= The Baka Boyz =

American radio personalities and music producers

The Baka Boyz, brothers Nick and Eric Vidal, are American radio personalities, music producers and remixers, originally from Bakersfield, California. Baka is short for Bakersfield, a Central California city 100 miles (160 km) north of Los Angeles.

The duo host a weekday syndicated morning radio show based at classic hip-hop stations KDAY and KDEY-FM 93.5 FM in the Los Angeles market. They first achieved fame on long-time hip-hop-rhythmic contemporary radio station KPWR Power 106 FM in Los Angeles.

==Background==
The Baka Boyz were originally DJs in Bakersfield, before moving south to Los Angeles. They first began at Power 106 in 1992 with their show creation, "Friday Nite Flavas". They also developed Power's live mixing "World Famous Roll Call".

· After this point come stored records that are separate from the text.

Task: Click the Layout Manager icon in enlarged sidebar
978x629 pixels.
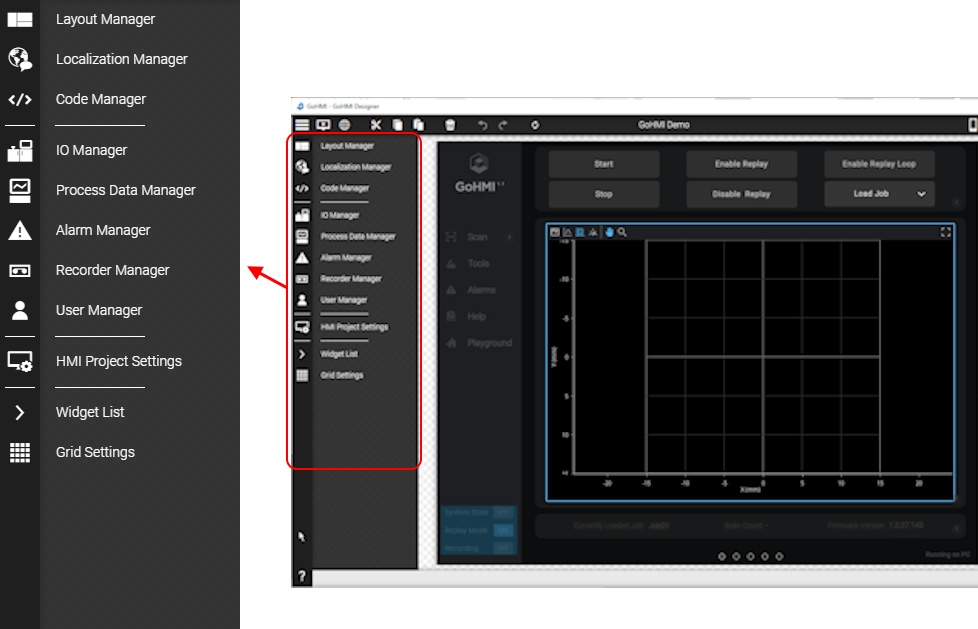Action: pyautogui.click(x=20, y=19)
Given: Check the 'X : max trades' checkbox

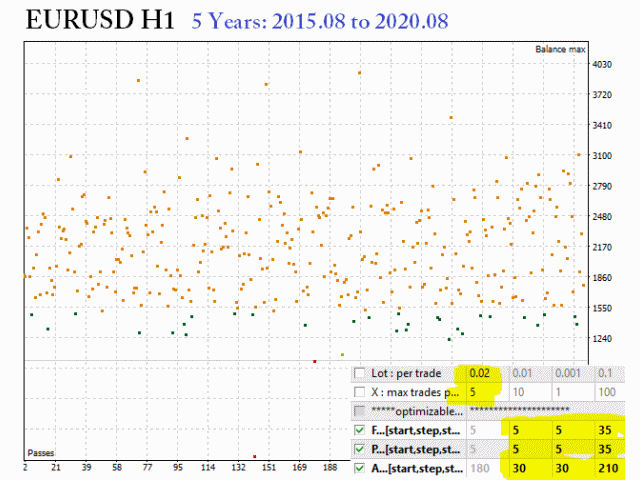Looking at the screenshot, I should coord(360,392).
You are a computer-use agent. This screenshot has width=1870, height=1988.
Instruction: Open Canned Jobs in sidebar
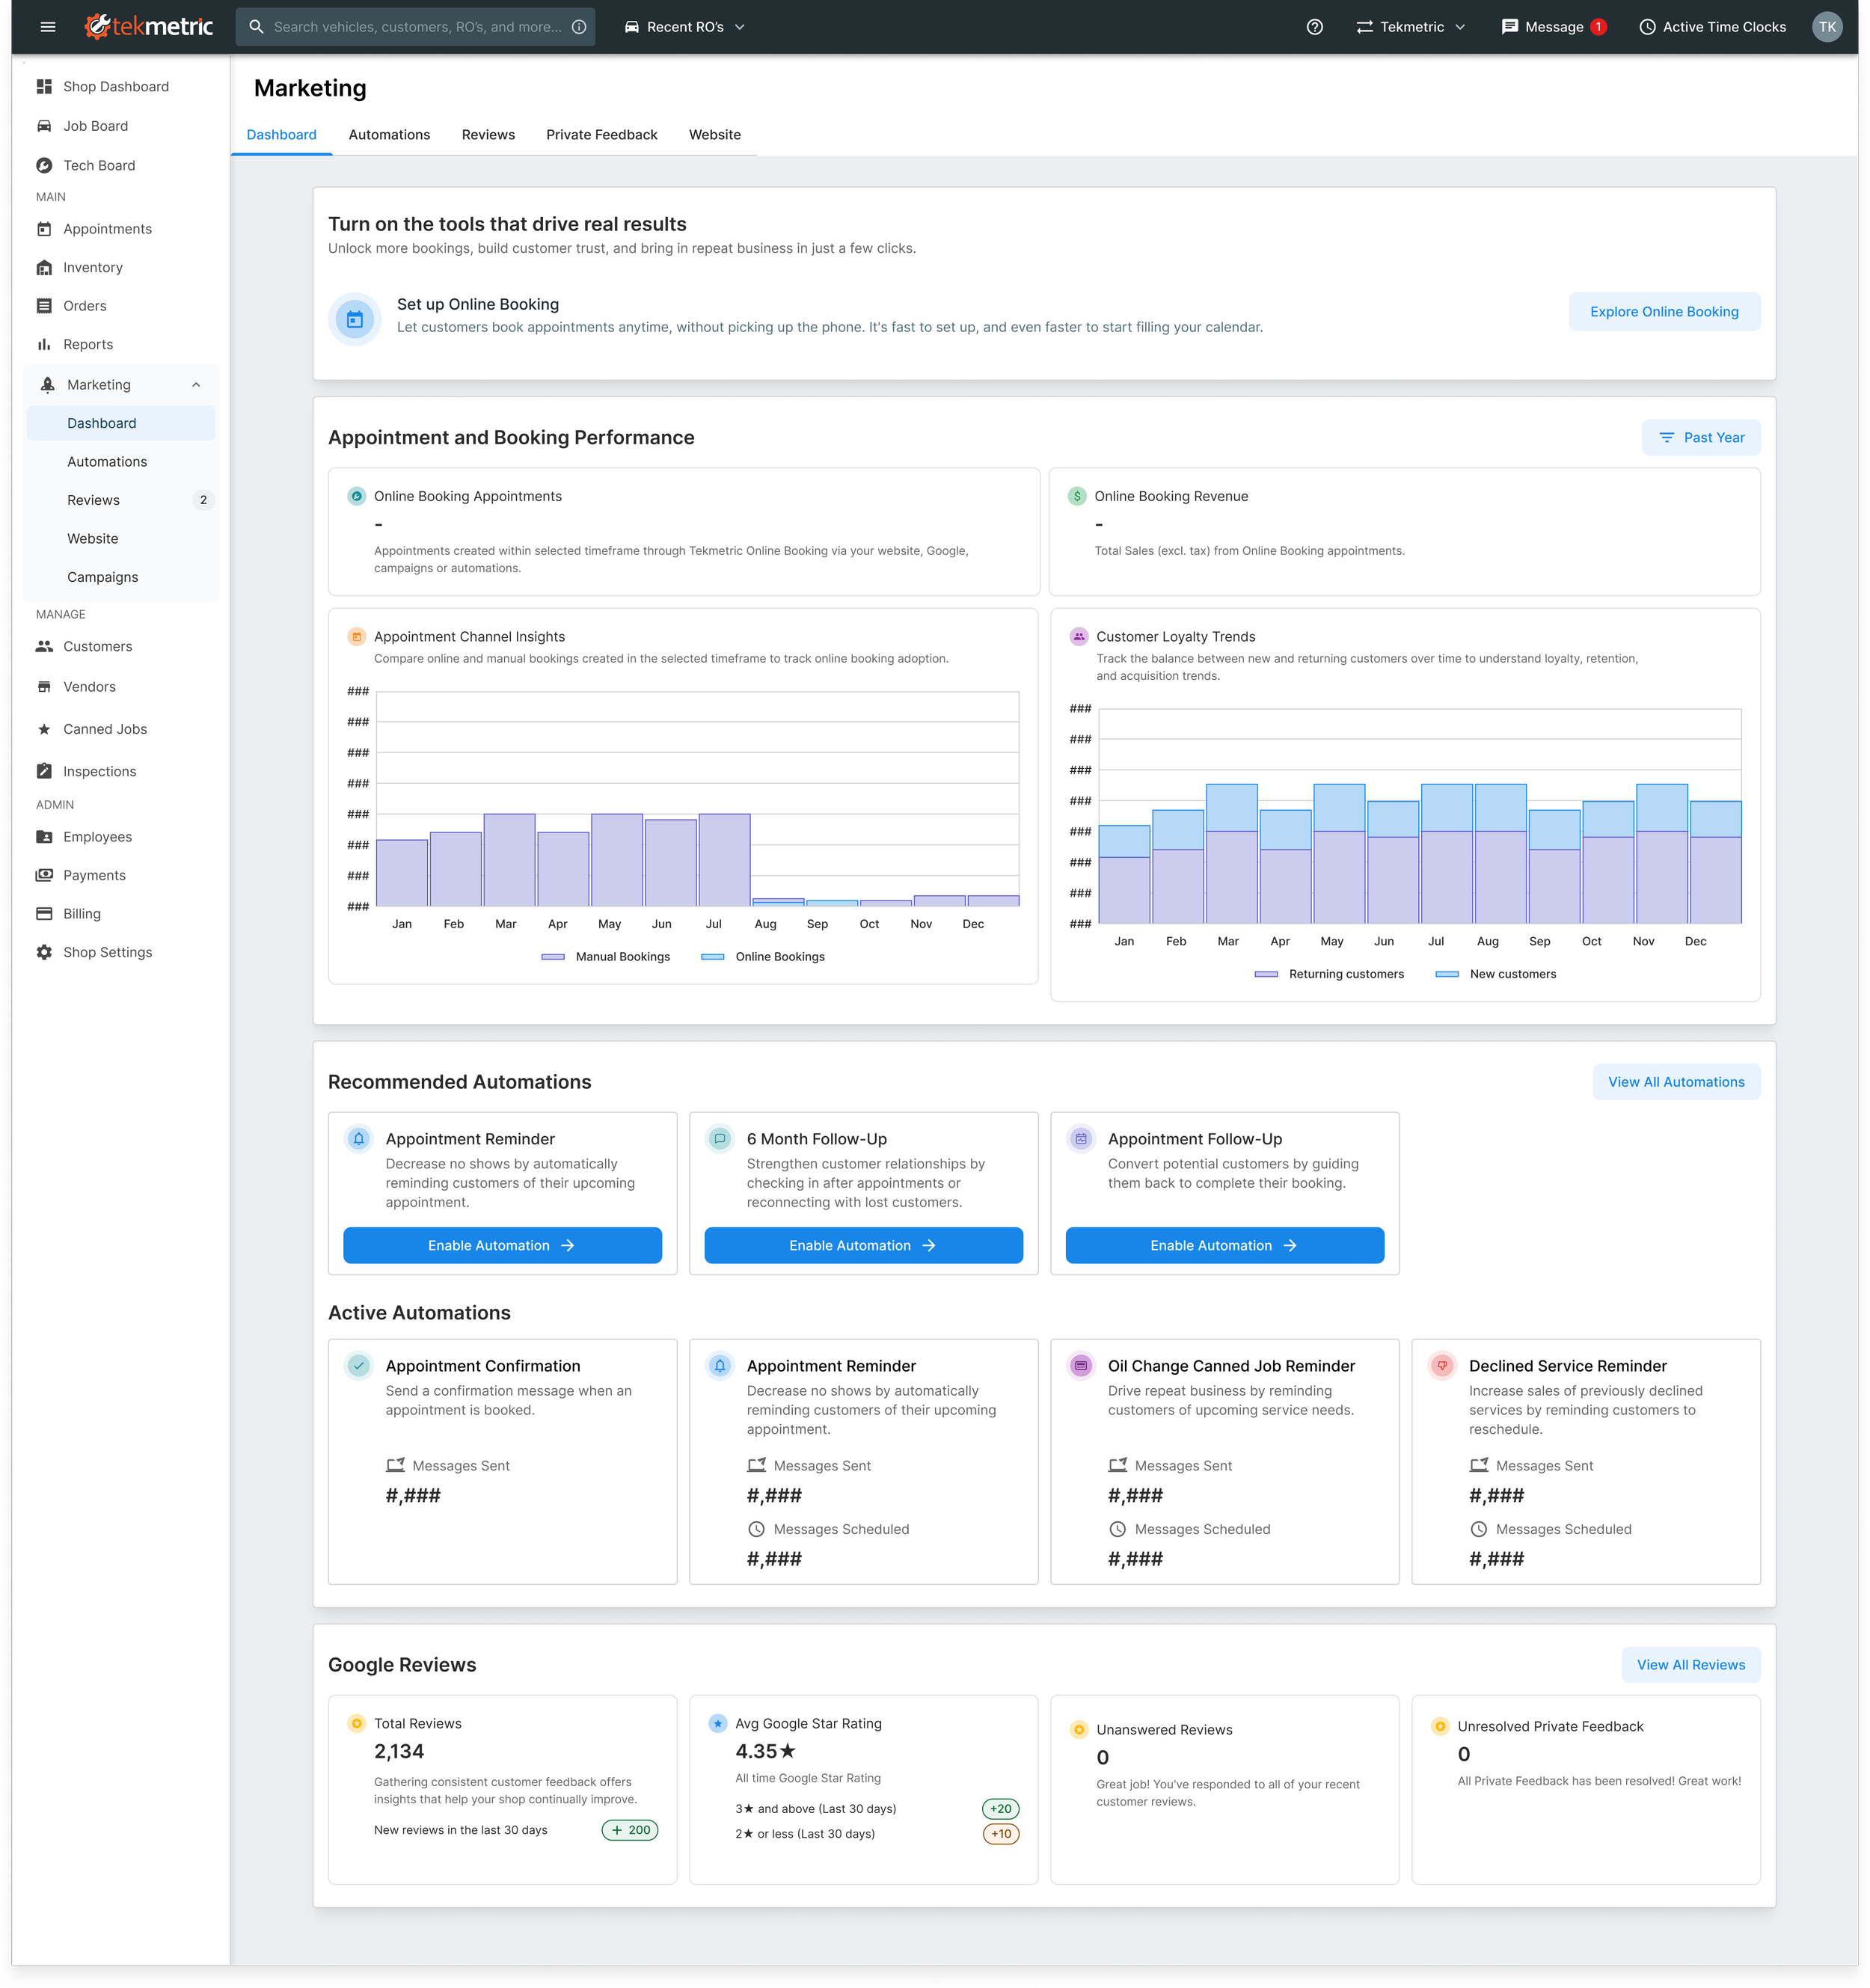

Their popularity prompted the station to give them the morning drive time show, which earned high ratings. and afternoon. They hosted wake-ups at Power 106 for seven years. But the duo grew disaffected with Power's move to a more R&B sound, at the expense of hip-hop. So they resigned from KPWR.

Shortly after leaving Power 106 in 1999, the duo briefly had an afternoon show on rival rhythmic contemporary station 100.3 KKBT. Later, they decided to move north to long-time rhythmic 106.1 KMEL in San Francisco.

They are hosts of the nationally syndicated "Hip Hop Master Mix", broadcast on over fifty stations in the U.S. Finally, the Baka Boyz acted as talent scouts, discovering future LA radio star Big Boy, Dj Eman and Tito among others. In addition, they have also produced tracks for various artists. They produced and co-wrote the track "Scandalous" by Psycho Realm on the 1994 Mi Vida Loca original motion picture soundtrack, "Pistol Grip Pump" by Project Blowed rapper Volume 10, and other tracks.

The Vidals relocated to WMIB The Beat 103.5 in Miami in March 2003 as the station's morning hosts. But by 2005 The Baka Boyz returned to Los Angeles to do afternoon hosting at 93.5 KDAY. They were there until May 2007, when the Baka Boyz moved to Blazin' 98.9 in San Diego to do their morning show there. The Duo left the station in 2008 and continues to focus on their weekly syndicated Hip-Hop mix show "The Baka Boyz Master Mix."

The Baka Boyz returned to Los Angeles in 2017 and started "Live From Cybertron" on Dash Radio. "Live From Cybertron" was a daily three-hour show which was heard on Dash Radio. Live from Cyberton had guests from the EDM scene along with Hip Hop acts. This show gave birth to "The Most Interesting Mix In The World."

After "Live From Cybertron" ended in 2018, The Baka Boyz moved to weekday morning show format on Dash Radio's "The City." The morning show saw all kinds of guest stop by, keeping the theme that "Live From Cyberton" had, but also inviting people from Hollywood. The Baka Boyz Morning show on The City was streamed on YouTube, Facebook, and Twitch for one year before the morning show went on a hiatus.

Currently, The Baka Boyz have made their return to Los Angeles FM radio, heard weekday mornings on 93.5 KDAY and KDEY-FM. The "Hip-Hop Master Mix" is heard every Friday from 9 p.m. to midnight PST.